Pakistan's month-old government faced its first major crisis on Tuesday after talks on reinstatement of judges sacked by President Pervez Musharraf were deadlocked, prompting Nawaz Sharif's Pakistan Muslim League-Nawaz to threaten withdrawal of its ministers from cabinet.
Two days of parleys between Pakistan People's Party co-chairman Asif Ali Zardari and a PML-N team lead by party president Shahbaz Sharif in Dubai ended inconclusively on Tuesday with both parties failing to finalise modalities for restoring the judges despite a 30-day deadline set to expire on Wednesday.
The PML-N had sent a team for consultations with Zardari, who is currently in Dubai to meet his family.
Sources said the talks ran into rough weather over two issues the PPP's decision to link the restoration of the judges to a constitutional package for judicial reforms, and the tenure for deposed Supreme Court Chief Justice Iftikhar Muhammad Chaudhry once he is restored.
PML-N spokesman Siddique-ul-Farooq admitted the talks had run into problems and warned his party might withdraw its ministers from the cabinet if the deadline for restoring the judges is not met.
He, however, said the PML-N would not take any step that would 'damage' the coalition government.
"Our joining of the federal cabinet was conditional. We will review the decision and we may withdraw our ministers from the cabinet but that is still a supposition," Farooq said.
The PML-N, he said, is hopeful that both parties would fulfil 'their solemn pledge to the nation' on reinstating the sacked judges.
"We are not going to weaken this government. We can withdraw our ministers to show to the people of Pakistan that we are loyal to our commitments. We are not going to damage the government because we are going to provide the government ample opportunity to serve the people," Farooq said.
The PML-N will make a decision on its future course of action after April 30, he said.
Top PML-N leader Raja Zafrul Haq told media persons that party chief Nawaz Sharif would go to Dubai to confer with his brother Shahbaz on the talks held with Zardari.
Sharif is also expected to hold talks with Zardari.
Sources said the PML-N had instructed its ministers not attend office till the impasse over the restoration of judges was resolved.
If the deadline of April 30 is not met, the ministers could be withdrawn from the cabinet, the sources said.
Attacking Musharraf, PML-N president Shahbaz Sharif earlier alleged that president's office has been reduced to a conspiracy coterie and spoke of the need to rid the country of the 'dictator'.
The President's office had been trying to create divisions between the coalition government partners, a senior PML-N leader told Gulf News.

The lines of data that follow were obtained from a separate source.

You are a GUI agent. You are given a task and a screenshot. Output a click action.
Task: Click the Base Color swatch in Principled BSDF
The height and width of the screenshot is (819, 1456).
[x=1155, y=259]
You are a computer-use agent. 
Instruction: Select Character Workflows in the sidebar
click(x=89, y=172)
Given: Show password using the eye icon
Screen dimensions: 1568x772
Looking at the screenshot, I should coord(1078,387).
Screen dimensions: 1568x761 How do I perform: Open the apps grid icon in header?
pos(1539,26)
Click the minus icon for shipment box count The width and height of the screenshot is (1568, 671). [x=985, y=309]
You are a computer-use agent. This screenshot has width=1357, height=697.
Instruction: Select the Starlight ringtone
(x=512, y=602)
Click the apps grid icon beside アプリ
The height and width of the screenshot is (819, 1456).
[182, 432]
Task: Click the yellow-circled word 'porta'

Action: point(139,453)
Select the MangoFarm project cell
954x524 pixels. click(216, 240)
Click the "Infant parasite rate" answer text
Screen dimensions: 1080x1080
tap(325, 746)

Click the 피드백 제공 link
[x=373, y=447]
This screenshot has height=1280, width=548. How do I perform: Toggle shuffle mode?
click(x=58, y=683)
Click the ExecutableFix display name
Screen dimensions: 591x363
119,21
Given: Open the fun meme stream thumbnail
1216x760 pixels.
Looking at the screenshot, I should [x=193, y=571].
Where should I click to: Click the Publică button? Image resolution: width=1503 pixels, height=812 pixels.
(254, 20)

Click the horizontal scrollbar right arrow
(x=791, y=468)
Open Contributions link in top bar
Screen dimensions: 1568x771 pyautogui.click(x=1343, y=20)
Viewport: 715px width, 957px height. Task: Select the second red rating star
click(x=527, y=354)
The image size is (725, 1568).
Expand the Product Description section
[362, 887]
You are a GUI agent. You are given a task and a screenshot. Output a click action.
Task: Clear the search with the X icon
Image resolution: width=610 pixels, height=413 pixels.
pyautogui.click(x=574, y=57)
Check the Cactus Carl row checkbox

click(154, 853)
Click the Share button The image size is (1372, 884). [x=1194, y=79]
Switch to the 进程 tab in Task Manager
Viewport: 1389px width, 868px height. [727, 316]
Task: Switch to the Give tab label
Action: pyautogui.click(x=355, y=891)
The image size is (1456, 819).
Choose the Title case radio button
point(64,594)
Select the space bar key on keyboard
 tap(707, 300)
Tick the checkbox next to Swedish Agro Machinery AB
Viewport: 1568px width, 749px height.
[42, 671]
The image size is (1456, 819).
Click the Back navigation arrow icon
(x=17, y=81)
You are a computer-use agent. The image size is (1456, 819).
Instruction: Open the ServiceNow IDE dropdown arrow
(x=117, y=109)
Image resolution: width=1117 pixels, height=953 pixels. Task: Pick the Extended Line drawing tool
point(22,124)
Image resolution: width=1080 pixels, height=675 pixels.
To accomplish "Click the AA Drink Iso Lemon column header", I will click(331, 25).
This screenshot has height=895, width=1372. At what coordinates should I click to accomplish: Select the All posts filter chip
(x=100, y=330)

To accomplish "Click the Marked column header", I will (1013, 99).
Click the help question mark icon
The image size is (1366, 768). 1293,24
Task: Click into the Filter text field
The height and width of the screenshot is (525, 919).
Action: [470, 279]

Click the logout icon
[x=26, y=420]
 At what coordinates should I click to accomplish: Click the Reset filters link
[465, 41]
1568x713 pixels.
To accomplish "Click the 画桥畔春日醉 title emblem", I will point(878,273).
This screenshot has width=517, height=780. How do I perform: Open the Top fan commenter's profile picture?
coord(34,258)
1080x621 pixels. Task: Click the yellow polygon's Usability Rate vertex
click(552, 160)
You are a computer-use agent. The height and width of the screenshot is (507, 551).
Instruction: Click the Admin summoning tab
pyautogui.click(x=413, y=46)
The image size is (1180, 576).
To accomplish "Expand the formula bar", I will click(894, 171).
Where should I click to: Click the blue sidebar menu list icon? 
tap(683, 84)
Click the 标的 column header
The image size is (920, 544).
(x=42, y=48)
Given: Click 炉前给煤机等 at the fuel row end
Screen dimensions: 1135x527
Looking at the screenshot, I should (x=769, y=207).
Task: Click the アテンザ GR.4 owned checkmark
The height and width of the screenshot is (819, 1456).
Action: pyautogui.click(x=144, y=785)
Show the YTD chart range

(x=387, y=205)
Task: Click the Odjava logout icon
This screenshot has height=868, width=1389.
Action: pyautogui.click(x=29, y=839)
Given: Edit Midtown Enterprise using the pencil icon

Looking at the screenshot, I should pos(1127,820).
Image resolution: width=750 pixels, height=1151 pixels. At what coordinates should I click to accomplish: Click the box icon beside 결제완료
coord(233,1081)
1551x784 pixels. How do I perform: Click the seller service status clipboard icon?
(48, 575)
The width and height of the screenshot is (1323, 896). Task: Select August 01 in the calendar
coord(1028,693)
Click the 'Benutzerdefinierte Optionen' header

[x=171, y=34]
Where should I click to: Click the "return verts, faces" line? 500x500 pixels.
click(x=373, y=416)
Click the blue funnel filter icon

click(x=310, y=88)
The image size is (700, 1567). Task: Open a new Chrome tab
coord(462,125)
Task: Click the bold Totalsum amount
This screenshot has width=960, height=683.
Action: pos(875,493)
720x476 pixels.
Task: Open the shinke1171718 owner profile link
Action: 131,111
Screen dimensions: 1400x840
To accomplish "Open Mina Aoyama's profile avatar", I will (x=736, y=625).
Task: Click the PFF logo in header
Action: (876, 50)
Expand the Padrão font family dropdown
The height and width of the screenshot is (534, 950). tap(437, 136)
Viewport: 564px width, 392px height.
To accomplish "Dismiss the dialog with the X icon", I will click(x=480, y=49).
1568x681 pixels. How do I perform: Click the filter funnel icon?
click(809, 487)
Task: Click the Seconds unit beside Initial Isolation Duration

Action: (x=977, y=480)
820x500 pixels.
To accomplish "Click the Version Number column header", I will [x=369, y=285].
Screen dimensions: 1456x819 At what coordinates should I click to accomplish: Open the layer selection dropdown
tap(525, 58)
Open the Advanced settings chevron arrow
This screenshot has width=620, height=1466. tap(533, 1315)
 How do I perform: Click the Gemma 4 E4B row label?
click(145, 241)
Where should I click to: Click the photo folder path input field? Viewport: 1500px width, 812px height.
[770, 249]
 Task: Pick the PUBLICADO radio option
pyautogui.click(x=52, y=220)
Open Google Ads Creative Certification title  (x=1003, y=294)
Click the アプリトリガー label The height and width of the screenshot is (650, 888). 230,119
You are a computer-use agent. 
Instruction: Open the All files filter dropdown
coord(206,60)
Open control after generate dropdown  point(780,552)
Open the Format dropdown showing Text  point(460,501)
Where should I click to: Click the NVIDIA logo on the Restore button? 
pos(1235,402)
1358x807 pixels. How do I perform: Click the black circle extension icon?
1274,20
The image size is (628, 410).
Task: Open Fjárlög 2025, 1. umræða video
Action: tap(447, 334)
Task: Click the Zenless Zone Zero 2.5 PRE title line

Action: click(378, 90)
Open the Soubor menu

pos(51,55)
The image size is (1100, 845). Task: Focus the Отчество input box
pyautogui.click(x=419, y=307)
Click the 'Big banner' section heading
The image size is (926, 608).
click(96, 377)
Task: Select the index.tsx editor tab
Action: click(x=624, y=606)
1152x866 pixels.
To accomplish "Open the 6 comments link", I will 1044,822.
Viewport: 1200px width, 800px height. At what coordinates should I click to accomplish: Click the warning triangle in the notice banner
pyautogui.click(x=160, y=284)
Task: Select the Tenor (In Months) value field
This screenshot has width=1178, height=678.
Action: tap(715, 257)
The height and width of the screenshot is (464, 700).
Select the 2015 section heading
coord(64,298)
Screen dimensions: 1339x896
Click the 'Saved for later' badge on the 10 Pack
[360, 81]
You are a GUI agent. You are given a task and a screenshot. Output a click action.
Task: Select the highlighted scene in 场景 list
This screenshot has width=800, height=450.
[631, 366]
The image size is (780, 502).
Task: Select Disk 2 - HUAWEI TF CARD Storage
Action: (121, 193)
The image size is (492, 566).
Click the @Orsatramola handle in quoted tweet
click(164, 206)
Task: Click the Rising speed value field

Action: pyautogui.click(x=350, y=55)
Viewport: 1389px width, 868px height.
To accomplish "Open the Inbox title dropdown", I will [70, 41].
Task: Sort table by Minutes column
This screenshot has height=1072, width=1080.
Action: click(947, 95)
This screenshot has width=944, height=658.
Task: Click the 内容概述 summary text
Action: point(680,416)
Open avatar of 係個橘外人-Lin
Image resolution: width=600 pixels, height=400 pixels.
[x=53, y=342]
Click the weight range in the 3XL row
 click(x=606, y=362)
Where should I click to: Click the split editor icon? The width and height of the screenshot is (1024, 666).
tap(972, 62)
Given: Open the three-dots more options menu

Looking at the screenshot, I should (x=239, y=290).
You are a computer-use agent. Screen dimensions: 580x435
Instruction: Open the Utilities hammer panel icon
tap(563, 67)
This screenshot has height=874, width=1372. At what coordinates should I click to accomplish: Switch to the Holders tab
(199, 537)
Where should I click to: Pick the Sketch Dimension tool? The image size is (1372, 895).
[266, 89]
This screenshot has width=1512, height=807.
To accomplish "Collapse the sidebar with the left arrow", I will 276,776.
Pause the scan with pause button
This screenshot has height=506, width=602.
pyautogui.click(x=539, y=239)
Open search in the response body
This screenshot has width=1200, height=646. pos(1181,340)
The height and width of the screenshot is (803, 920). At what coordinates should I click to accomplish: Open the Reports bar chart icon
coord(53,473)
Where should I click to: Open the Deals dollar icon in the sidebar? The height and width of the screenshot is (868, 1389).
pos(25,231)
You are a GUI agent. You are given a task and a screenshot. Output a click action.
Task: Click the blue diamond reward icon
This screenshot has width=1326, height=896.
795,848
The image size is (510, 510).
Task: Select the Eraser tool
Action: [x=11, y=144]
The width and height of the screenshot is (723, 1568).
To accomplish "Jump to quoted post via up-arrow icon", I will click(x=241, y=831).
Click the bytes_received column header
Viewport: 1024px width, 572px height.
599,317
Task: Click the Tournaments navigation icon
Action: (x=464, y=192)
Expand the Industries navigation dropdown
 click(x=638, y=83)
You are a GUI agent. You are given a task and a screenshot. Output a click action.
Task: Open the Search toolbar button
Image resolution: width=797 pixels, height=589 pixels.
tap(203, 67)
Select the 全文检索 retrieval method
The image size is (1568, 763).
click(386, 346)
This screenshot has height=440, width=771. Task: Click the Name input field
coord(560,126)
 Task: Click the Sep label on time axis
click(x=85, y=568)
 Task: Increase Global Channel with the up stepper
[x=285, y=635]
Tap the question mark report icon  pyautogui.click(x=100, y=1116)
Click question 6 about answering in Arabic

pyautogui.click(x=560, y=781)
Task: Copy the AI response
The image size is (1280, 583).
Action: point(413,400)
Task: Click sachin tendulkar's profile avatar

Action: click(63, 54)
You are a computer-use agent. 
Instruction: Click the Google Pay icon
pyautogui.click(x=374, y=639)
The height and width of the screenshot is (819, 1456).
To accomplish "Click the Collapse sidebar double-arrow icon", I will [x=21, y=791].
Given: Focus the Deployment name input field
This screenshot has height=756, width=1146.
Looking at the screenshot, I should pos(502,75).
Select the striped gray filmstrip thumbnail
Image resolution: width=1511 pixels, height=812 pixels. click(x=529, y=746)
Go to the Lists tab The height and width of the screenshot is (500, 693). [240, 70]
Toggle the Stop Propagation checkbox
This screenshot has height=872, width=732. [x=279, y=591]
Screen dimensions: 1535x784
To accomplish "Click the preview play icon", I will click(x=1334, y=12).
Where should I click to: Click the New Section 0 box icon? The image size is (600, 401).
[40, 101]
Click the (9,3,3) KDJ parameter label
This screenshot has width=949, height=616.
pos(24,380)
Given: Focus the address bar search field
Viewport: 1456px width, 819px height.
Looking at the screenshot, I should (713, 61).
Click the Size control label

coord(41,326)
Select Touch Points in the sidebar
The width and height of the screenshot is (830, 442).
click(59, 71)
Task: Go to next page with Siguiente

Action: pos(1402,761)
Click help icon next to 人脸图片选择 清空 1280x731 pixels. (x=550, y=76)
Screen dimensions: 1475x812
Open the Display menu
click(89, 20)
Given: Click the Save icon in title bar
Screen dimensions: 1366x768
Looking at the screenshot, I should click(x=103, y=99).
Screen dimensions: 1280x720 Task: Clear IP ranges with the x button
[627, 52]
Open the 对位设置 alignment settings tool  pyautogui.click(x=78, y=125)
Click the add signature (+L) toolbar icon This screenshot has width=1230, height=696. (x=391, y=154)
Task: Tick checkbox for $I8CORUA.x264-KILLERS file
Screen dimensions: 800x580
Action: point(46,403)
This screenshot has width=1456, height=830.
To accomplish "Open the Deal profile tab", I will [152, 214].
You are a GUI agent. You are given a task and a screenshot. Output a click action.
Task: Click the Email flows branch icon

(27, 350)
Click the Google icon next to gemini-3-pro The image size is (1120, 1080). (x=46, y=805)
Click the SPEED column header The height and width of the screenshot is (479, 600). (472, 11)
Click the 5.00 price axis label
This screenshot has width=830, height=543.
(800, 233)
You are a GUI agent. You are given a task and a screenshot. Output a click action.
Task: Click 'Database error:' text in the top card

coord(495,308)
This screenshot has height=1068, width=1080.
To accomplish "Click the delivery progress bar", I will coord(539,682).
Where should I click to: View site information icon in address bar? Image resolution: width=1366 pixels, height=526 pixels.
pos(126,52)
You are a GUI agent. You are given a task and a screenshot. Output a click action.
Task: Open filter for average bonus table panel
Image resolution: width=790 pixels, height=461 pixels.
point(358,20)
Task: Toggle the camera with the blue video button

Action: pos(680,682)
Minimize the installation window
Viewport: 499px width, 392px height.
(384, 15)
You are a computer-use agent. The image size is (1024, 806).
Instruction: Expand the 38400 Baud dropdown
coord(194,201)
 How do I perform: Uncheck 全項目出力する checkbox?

Zardari was earlier scheduled to return to Pakistan on Sunday but extended his stay for the talks.
"There are no differences in the coalition government on the issue of reinstatement of judges but there are different recommendations on doing it," Shahbaz Sharif told media persons.
Meanwhile, Zardari met a delegation of the Muttahida Qaumi Movement in Dubai and reached an agreement on a power-sharing formula in Sindh.
The relationship between the two parties had soured after an incident in which former Sindh chief minister Arbab Ghulam Rahim was roughed up.
PML-N spokesman Farooq also said the PPP had not taken his party 'into confidence about the constitutional package' for judicial reforms.
"If a constitutional package has to be tabled in Parliament, they should have taken us into confidence," he said.
Zardari has been non-committal on the April 30 deadline despite an agreement signed by the PPP and PML-N last month on restoring the judges within a month of forming government.
Sections of the PML-N have also been upset by his comments in an interview on Monday night that this agreement was 'just a political statement'.
Farooq said: "This agreement is in black and white and was duly signed. It has its own value and it is not just a political statement. We feel if we make such a statement, we will lose our credibility."
The restoration of the judges is a sensitive matter for the PML-N as it was one of the main issues in its election campaign and garnered it a lot of public support.
On the other hand, PPP parliamentarian Mian Sattar said his party had 'no problems' with the reinstatement of deposed Chief Justice Chaudhry but wanted a constitutional package for judicial reforms to prevent any 'judicial activism and judicial adventurism'.